Engineering

Build a Custom AI Avatar from a Single Photo: How 3DGS and Facial Matching Work in 2026

ST
Spatius Team
Jun 14, 202610 min read 分钟阅读

Creating a photorealistic custom AI avatar used to require a professional 3D scanning rig, hours of manual modeling work, and a rendering infrastructure that could handle the compute demands of real-time playback. In 2026, the process starts with a single photograph and ends with a 5–10 MB model file that renders at 30–60 fps on a mid-range mobile device.

Understanding how this works — specifically how 3D Gaussian Splatting (3DGS) and the facial matching pipeline behind it function — matters for anyone building interactive AI avatar experiences with a custom persona.

What “Facial Matching SDK” Actually Means

A facial matching SDK, in the context of real-time AI avatars, typically refers to two distinct capabilities that are often conflated:

Identity-preserving avatar reconstruction: building a 3D model of a specific person’s face from input data (photos, video, or scan), such that the resulting avatar is recognizably that person.

Real-time facial drive and expression matching: animating that model in real time based on audio input, Motion data, or motion capture, such that the avatar’s face moves in a way that matches what the person would naturally look like saying the same thing.

Most platforms that offer “custom avatar” functionality handle one or both of these. The quality gap between approaches is large, and it’s primarily determined by the underlying 3D representation technology.

The Problem with Traditional Custom Avatar Approaches

Before 3DGS became practical for real-time rendering, the standard approaches for photorealistic custom avatar creation were:

3D mesh scanning: requires controlled lighting, multi-camera rigs, and professional environments. Produces high-quality models, but input requirements make it inaccessible for most consumer or enterprise use cases.

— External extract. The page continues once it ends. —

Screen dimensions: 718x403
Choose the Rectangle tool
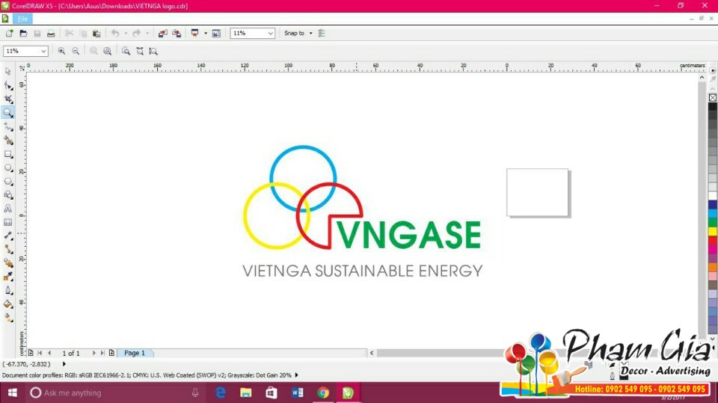(8, 154)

Monocular video reconstruction: estimates 3D structure from a video clip of the subject. More accessible but quality degrades significantly under uncontrolled lighting and for profile or extreme angle views. The resulting mesh often has visible artifacts in hair and skin texture.

Texture mapping on a generic base model: starts with a standard 3D human model and applies a photographic texture of the target face. Fast to generate but recognizably artificial — texture-mapped avatars don’t capture the depth, specular highlights, and volumetric properties of a real face.

Video puppeteering: takes a driving video of a performer and applies their expressions to a reference photo of the target face using neural rendering techniques. High quality for pre-rendered video but impractical for real-time use due to compute requirements.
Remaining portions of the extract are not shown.